The Chinese renminbi (RMB), or the yuan, has seen sharp falls since October, stoking market concerns. But economists ruled out the possibility of persistent slips in 2017, and believe China is capable of handling the impact, even if bigger-than-expected exchange rate changes occur.

There is no precedent for a country with the world's largest current account surplus, a leading GDP growth rate, abundant foreign exchange reserves and capital restrictions to see substantial depreciation of its currency, Yu said.

China's steady economic advance determines RMB will remain strong against other currencies, Zhang said, and considers recent weakness a correction of previous over-valuation. He expects RMB to end the losing streak by the end of the first half of 2017.

Stabilizing property market

A key driver of fixed-asset investment, China's property sector will be closely watched in 2017 due to its impact on economic growth.

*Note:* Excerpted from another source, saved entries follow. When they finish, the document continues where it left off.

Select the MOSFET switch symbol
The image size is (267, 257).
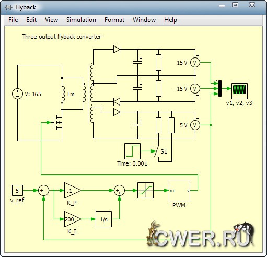57,123
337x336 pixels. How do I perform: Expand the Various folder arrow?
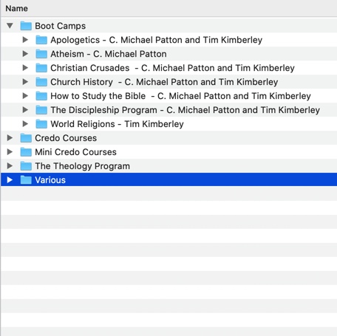click(x=10, y=180)
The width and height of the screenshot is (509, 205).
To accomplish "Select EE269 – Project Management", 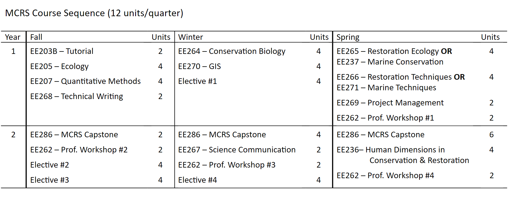I will pyautogui.click(x=390, y=103).
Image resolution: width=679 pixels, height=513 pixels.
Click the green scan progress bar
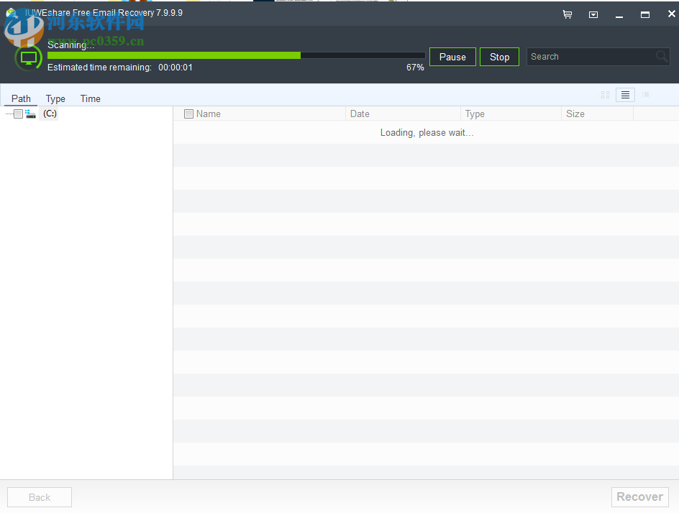(x=173, y=55)
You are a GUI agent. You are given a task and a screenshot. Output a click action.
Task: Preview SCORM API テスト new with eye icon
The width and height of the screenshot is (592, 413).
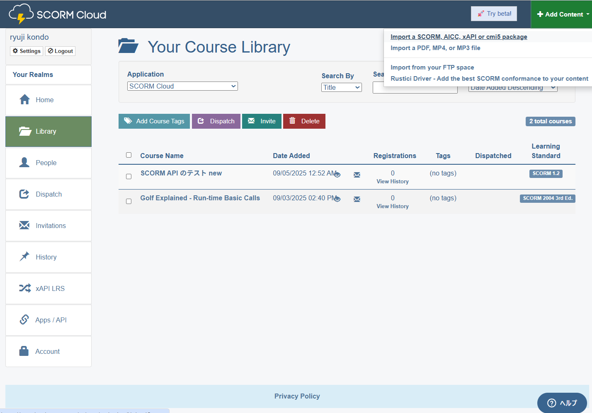point(337,175)
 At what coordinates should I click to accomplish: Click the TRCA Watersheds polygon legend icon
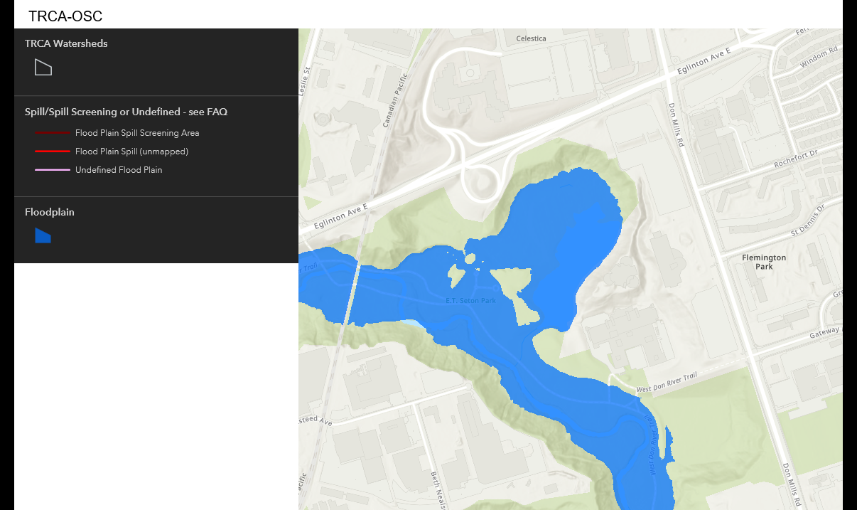pos(43,68)
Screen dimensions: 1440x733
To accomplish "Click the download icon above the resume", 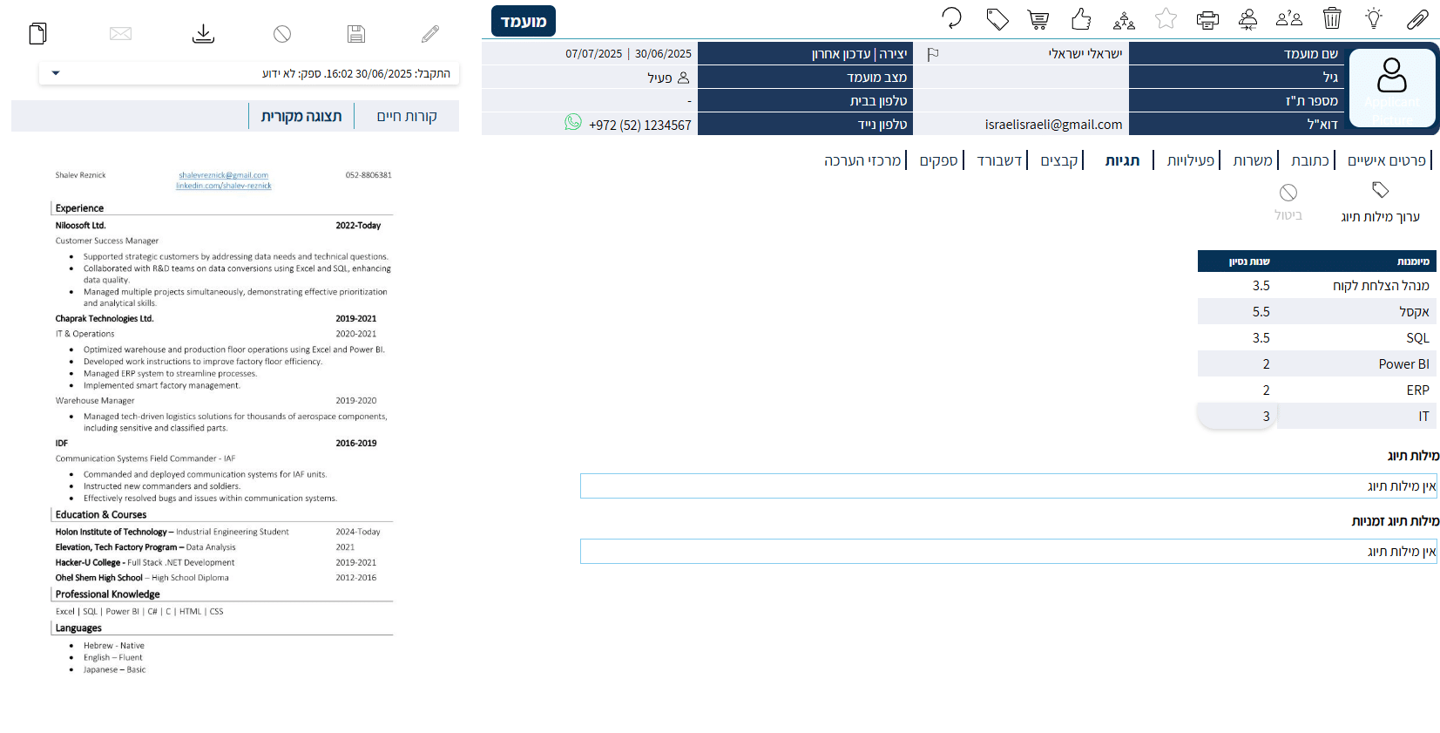I will pyautogui.click(x=203, y=34).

Following tougher home-buying rules to contain speculation and hold surging prices in check, property sales will grow at a slower pace next year, said Zhang. However, he predicts China's urbanization will support housing demand and keep market growth at a steady level.

In 2017, China's top legislature is expected to pass the long-discussed property tax law, which will increase the cost of speculation, said Zhang Shuyu, a macroeconomic expert with the University of International Business and Economics.

In addition, the government will likely continue differentiated property policies to address market divergence between top-tier cities and smaller ones.

Chinese engine for global economy

The world economy is troubled by a sluggish recovery, and faces an aging population and a widening wealth gap, among other long-term obstacles. In contrast, China, albeit experiencing a slowdown, has an enviable 6.5 to 7 percent GDP growth and continues to power global growth.

"Under this background, the world will increasingly rely on China to weather the hardships next year, and China will play an even bigger role in pushing forward globalization," Zhang Liqun said.

As the world's two largest economies, economic ties between China and the United States also deserve more attention. Huang Yiping noted that the US President-elect Donald Trump's claims to name China a currency manipulator and impose hefty tariffs on its products will likely create enormous uncertainty and bring a negative influence.